• [EXERCISE DIRECTIONS]: Your response should be the complete listing, returned exactly as written.

• [ENTRIES PROVIDED]:
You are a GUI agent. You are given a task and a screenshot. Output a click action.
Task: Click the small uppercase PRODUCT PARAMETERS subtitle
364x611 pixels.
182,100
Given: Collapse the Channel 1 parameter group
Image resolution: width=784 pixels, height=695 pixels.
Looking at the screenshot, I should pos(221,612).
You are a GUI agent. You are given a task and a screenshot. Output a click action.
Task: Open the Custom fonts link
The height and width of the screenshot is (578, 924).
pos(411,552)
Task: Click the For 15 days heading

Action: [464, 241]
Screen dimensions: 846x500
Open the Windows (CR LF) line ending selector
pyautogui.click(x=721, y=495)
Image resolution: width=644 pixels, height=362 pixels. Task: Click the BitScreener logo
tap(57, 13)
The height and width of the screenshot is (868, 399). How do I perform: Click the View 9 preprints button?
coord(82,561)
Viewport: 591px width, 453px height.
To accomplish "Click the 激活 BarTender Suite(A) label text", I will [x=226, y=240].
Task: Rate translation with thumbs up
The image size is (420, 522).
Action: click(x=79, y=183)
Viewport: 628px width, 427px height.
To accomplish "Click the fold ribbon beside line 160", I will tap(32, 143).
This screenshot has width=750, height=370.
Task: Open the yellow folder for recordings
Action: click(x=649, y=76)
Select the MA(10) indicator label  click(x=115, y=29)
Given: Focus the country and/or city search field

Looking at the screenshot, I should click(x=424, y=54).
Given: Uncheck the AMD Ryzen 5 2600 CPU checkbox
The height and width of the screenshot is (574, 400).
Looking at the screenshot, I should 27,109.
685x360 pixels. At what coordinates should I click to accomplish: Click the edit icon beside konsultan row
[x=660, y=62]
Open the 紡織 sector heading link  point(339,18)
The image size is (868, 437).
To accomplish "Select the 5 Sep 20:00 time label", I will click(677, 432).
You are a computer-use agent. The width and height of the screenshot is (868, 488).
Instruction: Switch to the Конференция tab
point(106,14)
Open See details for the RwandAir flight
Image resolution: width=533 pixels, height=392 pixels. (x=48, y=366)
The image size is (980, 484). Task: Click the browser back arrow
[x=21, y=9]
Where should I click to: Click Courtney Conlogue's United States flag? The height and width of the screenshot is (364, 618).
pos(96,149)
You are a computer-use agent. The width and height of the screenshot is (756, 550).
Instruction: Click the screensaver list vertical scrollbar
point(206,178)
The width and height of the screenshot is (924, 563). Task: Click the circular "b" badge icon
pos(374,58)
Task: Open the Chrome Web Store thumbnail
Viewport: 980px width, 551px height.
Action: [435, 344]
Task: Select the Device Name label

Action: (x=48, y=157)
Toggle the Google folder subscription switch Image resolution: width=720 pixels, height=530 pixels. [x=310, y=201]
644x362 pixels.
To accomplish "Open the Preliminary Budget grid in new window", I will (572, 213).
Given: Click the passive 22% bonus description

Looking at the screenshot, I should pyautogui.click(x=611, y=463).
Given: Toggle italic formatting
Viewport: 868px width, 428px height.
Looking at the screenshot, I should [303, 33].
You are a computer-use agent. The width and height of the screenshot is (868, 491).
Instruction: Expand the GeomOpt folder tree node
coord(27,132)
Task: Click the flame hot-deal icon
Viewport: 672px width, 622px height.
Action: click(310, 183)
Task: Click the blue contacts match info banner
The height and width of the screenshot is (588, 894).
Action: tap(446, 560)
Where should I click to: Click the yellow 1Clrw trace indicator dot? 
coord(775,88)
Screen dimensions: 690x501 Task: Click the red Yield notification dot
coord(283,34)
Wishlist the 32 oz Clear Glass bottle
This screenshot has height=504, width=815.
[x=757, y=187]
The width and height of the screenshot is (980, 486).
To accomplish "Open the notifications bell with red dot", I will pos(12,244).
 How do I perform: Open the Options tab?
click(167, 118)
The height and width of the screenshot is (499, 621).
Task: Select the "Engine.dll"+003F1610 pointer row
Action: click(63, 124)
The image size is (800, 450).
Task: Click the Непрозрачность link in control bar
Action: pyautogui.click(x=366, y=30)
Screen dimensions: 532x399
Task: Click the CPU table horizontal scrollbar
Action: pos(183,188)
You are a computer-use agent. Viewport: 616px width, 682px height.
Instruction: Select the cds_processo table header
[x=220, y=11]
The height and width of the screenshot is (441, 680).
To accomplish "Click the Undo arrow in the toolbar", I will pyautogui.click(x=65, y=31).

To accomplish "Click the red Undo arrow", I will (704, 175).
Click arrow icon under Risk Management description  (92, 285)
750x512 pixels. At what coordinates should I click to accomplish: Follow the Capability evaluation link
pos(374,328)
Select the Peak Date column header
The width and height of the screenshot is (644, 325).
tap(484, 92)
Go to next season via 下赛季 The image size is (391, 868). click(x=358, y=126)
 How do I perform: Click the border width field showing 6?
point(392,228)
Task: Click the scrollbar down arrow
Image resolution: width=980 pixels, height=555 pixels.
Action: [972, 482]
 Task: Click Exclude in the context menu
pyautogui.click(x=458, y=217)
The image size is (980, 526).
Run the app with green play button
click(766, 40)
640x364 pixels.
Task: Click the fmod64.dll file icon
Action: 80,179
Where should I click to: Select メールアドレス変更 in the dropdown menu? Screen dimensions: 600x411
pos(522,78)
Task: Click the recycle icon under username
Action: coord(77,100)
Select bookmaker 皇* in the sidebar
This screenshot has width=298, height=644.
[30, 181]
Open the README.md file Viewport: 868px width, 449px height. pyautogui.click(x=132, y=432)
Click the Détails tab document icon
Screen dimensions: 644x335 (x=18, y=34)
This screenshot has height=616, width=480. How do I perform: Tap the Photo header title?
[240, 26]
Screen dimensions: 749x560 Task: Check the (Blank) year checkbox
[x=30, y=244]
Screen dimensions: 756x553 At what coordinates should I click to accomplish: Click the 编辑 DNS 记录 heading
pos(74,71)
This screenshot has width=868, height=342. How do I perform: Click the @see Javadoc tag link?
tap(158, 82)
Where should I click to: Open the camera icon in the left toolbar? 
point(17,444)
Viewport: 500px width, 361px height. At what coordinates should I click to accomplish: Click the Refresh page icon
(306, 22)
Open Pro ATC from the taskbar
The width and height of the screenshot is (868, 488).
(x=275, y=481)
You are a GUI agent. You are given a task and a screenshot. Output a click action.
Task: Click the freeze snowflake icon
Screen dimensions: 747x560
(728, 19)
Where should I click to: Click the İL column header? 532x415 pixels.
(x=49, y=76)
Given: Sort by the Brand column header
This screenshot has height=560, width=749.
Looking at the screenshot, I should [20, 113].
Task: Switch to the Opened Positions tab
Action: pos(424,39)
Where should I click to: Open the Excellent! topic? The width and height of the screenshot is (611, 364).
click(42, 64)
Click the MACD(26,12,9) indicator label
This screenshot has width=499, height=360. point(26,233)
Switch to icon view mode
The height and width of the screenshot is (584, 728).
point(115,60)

• [EXERCISE SOLUTION]:
You are a GUI agent. You are given a task and a screenshot. Output a click action.
Task: Click the small uppercase PRODUCT PARAMETERS subtitle
364x611 pixels.
182,100
Given: Collapse the Channel 1 parameter group
Image resolution: width=784 pixels, height=695 pixels.
Looking at the screenshot, I should pos(221,612).
You are a GUI agent. You are given a task and a screenshot. Output a click action.
Task: Open the Custom fonts link
The height and width of the screenshot is (578, 924).
pos(411,552)
Task: Click the For 15 days heading

Action: [464, 241]
Screen dimensions: 846x500
Open the Windows (CR LF) line ending selector
pyautogui.click(x=721, y=495)
Image resolution: width=644 pixels, height=362 pixels. Task: Click the BitScreener logo
tap(57, 13)
The height and width of the screenshot is (868, 399). How do I perform: Click the View 9 preprints button?
coord(82,561)
Viewport: 591px width, 453px height.
To accomplish "Click the 激活 BarTender Suite(A) label text", I will [x=226, y=240].
Task: Rate translation with thumbs up
The image size is (420, 522).
Action: click(x=79, y=183)
Viewport: 628px width, 427px height.
To accomplish "Click the fold ribbon beside line 160", I will tap(32, 143).
This screenshot has width=750, height=370.
Task: Open the yellow folder for recordings
Action: click(x=649, y=76)
Select the MA(10) indicator label  click(x=115, y=29)
Given: Focus the country and/or city search field

Looking at the screenshot, I should click(x=424, y=54).
Given: Uncheck the AMD Ryzen 5 2600 CPU checkbox
The height and width of the screenshot is (574, 400).
Looking at the screenshot, I should 27,109.
685x360 pixels. At what coordinates should I click to accomplish: Click the edit icon beside konsultan row
[x=660, y=62]
Open the 紡織 sector heading link  point(339,18)
The image size is (868, 437).
To accomplish "Select the 5 Sep 20:00 time label", I will click(677, 432).
You are a computer-use agent. The width and height of the screenshot is (868, 488).
Instruction: Switch to the Конференция tab
point(106,14)
Open See details for the RwandAir flight
Image resolution: width=533 pixels, height=392 pixels. (x=48, y=366)
The image size is (980, 484). Task: Click the browser back arrow
[x=21, y=9]
Where should I click to: Click Courtney Conlogue's United States flag? The height and width of the screenshot is (364, 618).
pos(96,149)
You are a computer-use agent. The width and height of the screenshot is (756, 550).
Instruction: Click the screensaver list vertical scrollbar
point(206,178)
The width and height of the screenshot is (924, 563). Task: Click the circular "b" badge icon
pos(374,58)
Task: Open the Chrome Web Store thumbnail
Viewport: 980px width, 551px height.
Action: [435, 344]
Task: Select the Device Name label

Action: (x=48, y=157)
Toggle the Google folder subscription switch Image resolution: width=720 pixels, height=530 pixels. [x=310, y=201]
644x362 pixels.
To accomplish "Open the Preliminary Budget grid in new window", I will (572, 213).
Given: Click the passive 22% bonus description

Looking at the screenshot, I should pyautogui.click(x=611, y=463).
Given: Toggle italic formatting
Viewport: 868px width, 428px height.
Looking at the screenshot, I should [303, 33].
You are a computer-use agent. The width and height of the screenshot is (868, 491).
Instruction: Expand the GeomOpt folder tree node
coord(27,132)
Task: Click the flame hot-deal icon
Viewport: 672px width, 622px height.
Action: click(310, 183)
Task: Click the blue contacts match info banner
The height and width of the screenshot is (588, 894).
Action: tap(446, 560)
Where should I click to: Click the yellow 1Clrw trace indicator dot? 
coord(775,88)
Screen dimensions: 690x501 Task: Click the red Yield notification dot
coord(283,34)
Wishlist the 32 oz Clear Glass bottle
This screenshot has height=504, width=815.
[x=757, y=187]
The width and height of the screenshot is (980, 486).
To accomplish "Open the notifications bell with red dot", I will pos(12,244).
 How do I perform: Open the Options tab?
click(167, 118)
The height and width of the screenshot is (499, 621).
Task: Select the "Engine.dll"+003F1610 pointer row
Action: click(63, 124)
The image size is (800, 450).
Task: Click the Непрозрачность link in control bar
Action: pyautogui.click(x=366, y=30)
Screen dimensions: 532x399
Task: Click the CPU table horizontal scrollbar
Action: pos(183,188)
You are a computer-use agent. Viewport: 616px width, 682px height.
Instruction: Select the cds_processo table header
[x=220, y=11]
The height and width of the screenshot is (441, 680).
To accomplish "Click the Undo arrow in the toolbar", I will pyautogui.click(x=65, y=31).

To accomplish "Click the red Undo arrow", I will (704, 175).
Click arrow icon under Risk Management description  (92, 285)
750x512 pixels. At what coordinates should I click to accomplish: Follow the Capability evaluation link
pos(374,328)
Select the Peak Date column header
The width and height of the screenshot is (644, 325).
tap(484, 92)
Go to next season via 下赛季 The image size is (391, 868). click(x=358, y=126)
 How do I perform: Click the border width field showing 6?
point(392,228)
Task: Click the scrollbar down arrow
Image resolution: width=980 pixels, height=555 pixels.
Action: [972, 482]
 Task: Click Exclude in the context menu
pyautogui.click(x=458, y=217)
The image size is (980, 526).
Run the app with green play button
click(766, 40)
640x364 pixels.
Task: Click the fmod64.dll file icon
Action: 80,179
Where should I click to: Select メールアドレス変更 in the dropdown menu? Screen dimensions: 600x411
pos(522,78)
Task: Click the recycle icon under username
Action: coord(77,100)
Select bookmaker 皇* in the sidebar
This screenshot has width=298, height=644.
[30, 181]
Open the README.md file Viewport: 868px width, 449px height. pyautogui.click(x=132, y=432)
Click the Détails tab document icon
Screen dimensions: 644x335 (x=18, y=34)
This screenshot has height=616, width=480. How do I perform: Tap the Photo header title?
[240, 26]
Screen dimensions: 749x560 Task: Check the (Blank) year checkbox
[x=30, y=244]
Screen dimensions: 756x553 At what coordinates should I click to accomplish: Click the 编辑 DNS 记录 heading
pos(74,71)
This screenshot has width=868, height=342. How do I perform: Click the @see Javadoc tag link?
tap(158, 82)
Where should I click to: Open the camera icon in the left toolbar? 
point(17,444)
Viewport: 500px width, 361px height. At what coordinates should I click to accomplish: Click the Refresh page icon
(306, 22)
Open Pro ATC from the taskbar
The width and height of the screenshot is (868, 488).
(x=275, y=481)
You are a GUI agent. You are given a task and a screenshot. Output a click action.
Task: Click the freeze snowflake icon
Screen dimensions: 747x560
(728, 19)
Where should I click to: Click the İL column header? 532x415 pixels.
(x=49, y=76)
Given: Sort by the Brand column header
This screenshot has height=560, width=749.
Looking at the screenshot, I should [20, 113].
Task: Switch to the Opened Positions tab
Action: pos(424,39)
Where should I click to: Open the Excellent! topic? The width and height of the screenshot is (611, 364).
click(42, 64)
Click the MACD(26,12,9) indicator label
This screenshot has width=499, height=360. point(26,233)
Switch to icon view mode
The height and width of the screenshot is (584, 728).
point(115,60)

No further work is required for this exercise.